Exercise set ->
1) Reproduce the passage of the Somali refugee abstract that begins at the words "Any relevant financial" and stops after the words "in my presentation.".
2) List every learning area named in the Somali refugee abstract.

Online Program

Improving the quality of life of Somali refugees through the East African Health Coalition

Monday, November 4, 2013 : 10:30 a.m. - 10:45 a.m.

Cristina Redko, PhD, Center for Global Health, Department of Community Health, Wright State University Boonshoft School of Medicine, Kettering, OH
Nikki Rogers, PhD, Department of Population and Public Health Sciences, Wright State University - Boonshoft School of Medicine, Kettering, OH
Liban Bule, MSW, Global Bilingual Services Inc., Columbus, OH
Hawa Siad, Somali Women & Children's Alliance, Columbus, OH
Immigrants and refugee populations have serious and distinct public health needs that require dedicated assistance from their new communities. Such obstacles as poverty, language barriers, emotional trauma, lack of education, and disparities in health care act as barriers to hinder new residents from achieving their full potential. Somali community based organizations in Columbus, Ohio, are committed to empowering immigrants and refugees through education, advocacy and mentoring programs. We developed a community-based participatory research (CBPR) network named the East African Health Coalition (EAHC). This working group includes Somali community agencies such as the Somali Women's and Children's Alliance [SWCA] and Global Bilingual Services, Inc., regional mental health and health services agencies including Alcohol, Drug and Mental Health Board of Franklin County, Ohio Commission for Minority Health, Columbus Office of Minority Health, and researchers from Wright State University, among others. It is through the cooperation of this network that we collected quality of life data for 300 Somali refugees that is now being used for advocacy with regard to local public health policy and practice. This presentation illustrates how the knowledge generated by this data is being synthesized, disseminated, and exchanged through this CBPR network. The role of EAHC goes beyond simple dissemination in that it seeks to create positive change in collaboration, practice, policy and perceptions. Empowering Somali community members to provide “insider” perspectives through their engagement and leadership in CBPR and the unfolding of this knowledge translation network will change community based participatory research to community driven participatory research.

Learning Areas:

Advocacy for health and health education
Diversity and culture
Public health or related research
Social and behavioral sciences

Learning Objectives:
Describe the basic tenants of Community Based Participatory Research; Demonstrate understanding of the integral role that Somali community partners play in the East African Health Coalition; Outline the dissemination strategy and its benefits within a CBPR network; Explain the role that CBPR coalitions can play in advocating for change in collaboration, policy, practice and perception to address important health disparities; discuss the benefits and audiences that each partner can target.

Keyword(s): Refugees, Participatory Research

Presenting author's disclosure statement:

Qualified on the content I am responsible for because: I am qualified to be an abstract auhtor on the contect I am responsible for because I trained the principles of CBPR to the members of the East African Health Coalition and I am fully engaged in the current knowledge translation process advocating for better quality of life for Somali refugees.
Any relevant financial relationships? No

I agree to comply with the American Public Health Association Conflict of Interest and Commercial Support Guidelines, and to disclose to the participants any off-label or experimental uses of a commercial product or service discussed in my presentation.

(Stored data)
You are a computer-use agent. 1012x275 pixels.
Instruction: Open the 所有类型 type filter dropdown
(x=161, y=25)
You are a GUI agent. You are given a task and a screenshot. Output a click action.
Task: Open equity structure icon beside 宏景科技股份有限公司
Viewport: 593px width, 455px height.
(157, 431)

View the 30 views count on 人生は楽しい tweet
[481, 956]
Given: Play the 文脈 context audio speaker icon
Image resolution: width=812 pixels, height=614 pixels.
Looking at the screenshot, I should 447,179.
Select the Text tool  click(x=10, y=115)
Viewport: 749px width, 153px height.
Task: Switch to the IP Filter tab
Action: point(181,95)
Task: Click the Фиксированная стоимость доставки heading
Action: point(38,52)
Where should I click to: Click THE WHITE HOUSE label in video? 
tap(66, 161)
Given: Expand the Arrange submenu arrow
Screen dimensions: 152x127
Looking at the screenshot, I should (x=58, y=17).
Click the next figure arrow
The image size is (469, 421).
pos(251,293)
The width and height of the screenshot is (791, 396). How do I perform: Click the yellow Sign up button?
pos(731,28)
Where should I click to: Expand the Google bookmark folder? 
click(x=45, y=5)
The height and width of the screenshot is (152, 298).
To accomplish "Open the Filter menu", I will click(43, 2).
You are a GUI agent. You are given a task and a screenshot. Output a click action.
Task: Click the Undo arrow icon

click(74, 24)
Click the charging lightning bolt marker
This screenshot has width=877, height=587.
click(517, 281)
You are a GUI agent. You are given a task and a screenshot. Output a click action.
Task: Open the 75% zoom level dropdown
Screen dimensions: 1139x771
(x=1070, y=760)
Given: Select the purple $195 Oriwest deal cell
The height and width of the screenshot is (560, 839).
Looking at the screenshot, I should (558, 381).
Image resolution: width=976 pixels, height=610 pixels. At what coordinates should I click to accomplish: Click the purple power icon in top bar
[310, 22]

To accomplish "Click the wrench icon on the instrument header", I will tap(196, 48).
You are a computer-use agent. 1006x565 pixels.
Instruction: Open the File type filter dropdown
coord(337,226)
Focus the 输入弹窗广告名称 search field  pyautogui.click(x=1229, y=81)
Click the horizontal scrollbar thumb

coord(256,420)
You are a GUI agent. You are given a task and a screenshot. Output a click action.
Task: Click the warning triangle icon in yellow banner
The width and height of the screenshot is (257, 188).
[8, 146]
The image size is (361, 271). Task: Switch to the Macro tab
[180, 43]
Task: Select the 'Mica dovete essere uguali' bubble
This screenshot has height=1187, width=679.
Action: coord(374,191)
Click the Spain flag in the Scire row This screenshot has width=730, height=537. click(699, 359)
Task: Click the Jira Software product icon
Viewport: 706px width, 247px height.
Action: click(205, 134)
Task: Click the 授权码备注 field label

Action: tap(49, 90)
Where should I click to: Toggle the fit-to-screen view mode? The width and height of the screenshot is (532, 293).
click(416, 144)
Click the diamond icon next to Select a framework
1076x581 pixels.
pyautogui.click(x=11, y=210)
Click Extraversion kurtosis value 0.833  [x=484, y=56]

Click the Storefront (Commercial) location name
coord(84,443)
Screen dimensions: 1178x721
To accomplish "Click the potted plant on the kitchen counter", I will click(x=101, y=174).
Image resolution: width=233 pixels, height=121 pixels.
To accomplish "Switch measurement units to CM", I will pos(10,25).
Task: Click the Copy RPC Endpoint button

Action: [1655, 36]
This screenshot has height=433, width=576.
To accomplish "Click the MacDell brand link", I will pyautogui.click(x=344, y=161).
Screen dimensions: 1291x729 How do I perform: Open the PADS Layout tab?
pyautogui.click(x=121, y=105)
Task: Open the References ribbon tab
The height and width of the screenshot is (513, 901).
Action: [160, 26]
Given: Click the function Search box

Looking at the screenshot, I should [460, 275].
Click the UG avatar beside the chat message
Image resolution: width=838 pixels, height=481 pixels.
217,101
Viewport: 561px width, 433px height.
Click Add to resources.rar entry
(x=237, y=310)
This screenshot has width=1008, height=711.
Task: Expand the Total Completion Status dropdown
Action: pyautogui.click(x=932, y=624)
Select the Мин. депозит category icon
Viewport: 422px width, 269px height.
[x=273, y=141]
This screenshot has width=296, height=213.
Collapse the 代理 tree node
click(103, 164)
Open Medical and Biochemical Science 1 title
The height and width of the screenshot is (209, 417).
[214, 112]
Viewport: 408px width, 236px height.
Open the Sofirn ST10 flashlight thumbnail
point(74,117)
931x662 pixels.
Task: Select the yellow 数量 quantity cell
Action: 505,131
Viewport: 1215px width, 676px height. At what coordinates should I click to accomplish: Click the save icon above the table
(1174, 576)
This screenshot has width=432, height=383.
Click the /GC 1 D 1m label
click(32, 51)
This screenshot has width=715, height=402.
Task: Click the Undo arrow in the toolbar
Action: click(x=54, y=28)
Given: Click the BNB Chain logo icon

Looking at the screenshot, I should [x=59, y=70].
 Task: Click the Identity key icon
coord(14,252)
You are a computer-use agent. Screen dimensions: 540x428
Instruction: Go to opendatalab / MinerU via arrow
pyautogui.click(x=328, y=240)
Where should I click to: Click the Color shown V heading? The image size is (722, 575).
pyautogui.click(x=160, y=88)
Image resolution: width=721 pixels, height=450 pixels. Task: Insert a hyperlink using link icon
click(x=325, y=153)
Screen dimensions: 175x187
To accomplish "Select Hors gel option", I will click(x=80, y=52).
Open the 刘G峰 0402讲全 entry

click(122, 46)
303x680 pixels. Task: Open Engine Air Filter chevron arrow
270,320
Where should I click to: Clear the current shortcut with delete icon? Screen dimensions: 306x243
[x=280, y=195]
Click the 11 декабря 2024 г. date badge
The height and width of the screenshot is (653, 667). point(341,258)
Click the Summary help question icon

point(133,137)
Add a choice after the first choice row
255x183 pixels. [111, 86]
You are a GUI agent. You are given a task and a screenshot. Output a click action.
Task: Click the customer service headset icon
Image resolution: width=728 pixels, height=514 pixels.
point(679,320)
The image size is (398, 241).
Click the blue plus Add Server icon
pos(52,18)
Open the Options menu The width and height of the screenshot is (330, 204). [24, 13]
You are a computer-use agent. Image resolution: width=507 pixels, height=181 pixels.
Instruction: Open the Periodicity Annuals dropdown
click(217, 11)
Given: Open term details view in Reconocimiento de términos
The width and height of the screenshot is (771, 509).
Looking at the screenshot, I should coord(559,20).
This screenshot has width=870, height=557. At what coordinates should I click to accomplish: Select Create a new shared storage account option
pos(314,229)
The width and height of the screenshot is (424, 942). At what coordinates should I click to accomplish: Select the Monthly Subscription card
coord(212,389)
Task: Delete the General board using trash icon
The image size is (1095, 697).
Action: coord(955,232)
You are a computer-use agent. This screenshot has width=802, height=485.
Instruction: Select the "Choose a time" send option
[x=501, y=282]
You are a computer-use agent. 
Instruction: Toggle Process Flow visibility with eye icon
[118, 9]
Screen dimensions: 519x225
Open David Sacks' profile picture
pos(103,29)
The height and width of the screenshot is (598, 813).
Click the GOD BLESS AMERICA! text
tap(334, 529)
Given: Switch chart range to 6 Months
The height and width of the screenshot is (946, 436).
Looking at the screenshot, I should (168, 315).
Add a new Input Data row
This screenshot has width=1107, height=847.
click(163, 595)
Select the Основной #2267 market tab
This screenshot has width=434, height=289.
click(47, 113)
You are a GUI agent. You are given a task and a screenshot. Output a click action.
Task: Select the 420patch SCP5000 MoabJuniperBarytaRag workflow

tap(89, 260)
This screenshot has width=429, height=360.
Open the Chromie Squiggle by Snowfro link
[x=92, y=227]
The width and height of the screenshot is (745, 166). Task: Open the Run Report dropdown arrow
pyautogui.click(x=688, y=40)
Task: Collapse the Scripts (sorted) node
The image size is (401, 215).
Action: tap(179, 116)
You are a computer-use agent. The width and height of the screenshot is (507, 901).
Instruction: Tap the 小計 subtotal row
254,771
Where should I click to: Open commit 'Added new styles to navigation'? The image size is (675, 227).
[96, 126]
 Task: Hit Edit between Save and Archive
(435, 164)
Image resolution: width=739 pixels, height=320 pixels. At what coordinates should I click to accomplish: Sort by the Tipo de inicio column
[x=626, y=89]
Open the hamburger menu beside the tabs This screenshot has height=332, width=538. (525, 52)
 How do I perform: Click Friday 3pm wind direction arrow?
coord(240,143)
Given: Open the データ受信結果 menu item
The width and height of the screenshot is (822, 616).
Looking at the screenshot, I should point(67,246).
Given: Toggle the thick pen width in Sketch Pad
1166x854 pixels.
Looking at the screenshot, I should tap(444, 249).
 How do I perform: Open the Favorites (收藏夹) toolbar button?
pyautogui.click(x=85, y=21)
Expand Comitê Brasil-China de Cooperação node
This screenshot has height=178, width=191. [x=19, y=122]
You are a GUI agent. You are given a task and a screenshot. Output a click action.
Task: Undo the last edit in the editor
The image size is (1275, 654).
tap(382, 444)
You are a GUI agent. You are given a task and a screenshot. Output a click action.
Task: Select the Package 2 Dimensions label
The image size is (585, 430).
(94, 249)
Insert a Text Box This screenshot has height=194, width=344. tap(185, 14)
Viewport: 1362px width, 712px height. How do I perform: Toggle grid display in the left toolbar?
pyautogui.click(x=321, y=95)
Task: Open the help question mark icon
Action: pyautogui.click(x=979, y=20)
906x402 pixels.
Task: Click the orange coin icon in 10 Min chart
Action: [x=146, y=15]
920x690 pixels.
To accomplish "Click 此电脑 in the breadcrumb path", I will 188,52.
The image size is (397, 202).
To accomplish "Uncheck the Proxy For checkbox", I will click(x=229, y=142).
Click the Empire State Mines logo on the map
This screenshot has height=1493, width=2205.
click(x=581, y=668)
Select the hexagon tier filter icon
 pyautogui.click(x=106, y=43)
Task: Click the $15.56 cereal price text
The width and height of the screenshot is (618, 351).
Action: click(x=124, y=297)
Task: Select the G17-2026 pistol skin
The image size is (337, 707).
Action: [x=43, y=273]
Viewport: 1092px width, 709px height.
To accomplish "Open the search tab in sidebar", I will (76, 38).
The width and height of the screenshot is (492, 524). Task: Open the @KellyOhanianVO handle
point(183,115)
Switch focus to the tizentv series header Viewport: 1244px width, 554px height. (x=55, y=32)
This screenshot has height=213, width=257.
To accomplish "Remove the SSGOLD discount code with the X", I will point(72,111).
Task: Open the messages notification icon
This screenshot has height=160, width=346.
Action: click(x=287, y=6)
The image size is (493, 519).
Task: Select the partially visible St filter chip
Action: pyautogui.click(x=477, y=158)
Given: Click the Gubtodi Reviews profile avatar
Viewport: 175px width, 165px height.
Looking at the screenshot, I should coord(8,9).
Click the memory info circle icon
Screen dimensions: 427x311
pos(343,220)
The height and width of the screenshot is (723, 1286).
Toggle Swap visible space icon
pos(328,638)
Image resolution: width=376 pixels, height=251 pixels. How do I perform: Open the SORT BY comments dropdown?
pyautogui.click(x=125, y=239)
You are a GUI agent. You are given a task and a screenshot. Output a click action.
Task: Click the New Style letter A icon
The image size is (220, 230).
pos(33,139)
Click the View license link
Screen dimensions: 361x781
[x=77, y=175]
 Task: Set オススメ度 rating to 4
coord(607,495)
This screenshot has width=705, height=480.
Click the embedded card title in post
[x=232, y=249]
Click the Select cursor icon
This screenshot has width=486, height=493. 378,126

Task solutions ->
1)
Any relevant financial relationships? No

I agree to comply with the American Public Health Association Conflict of Interest and Commercial Support Guidelines, and to disclose to the participants any off-label or experimental uses of a commercial product or service discussed in my presentation.

2)
Advocacy for health and health education
Diversity and culture
Public health or related research
Social and behavioral sciences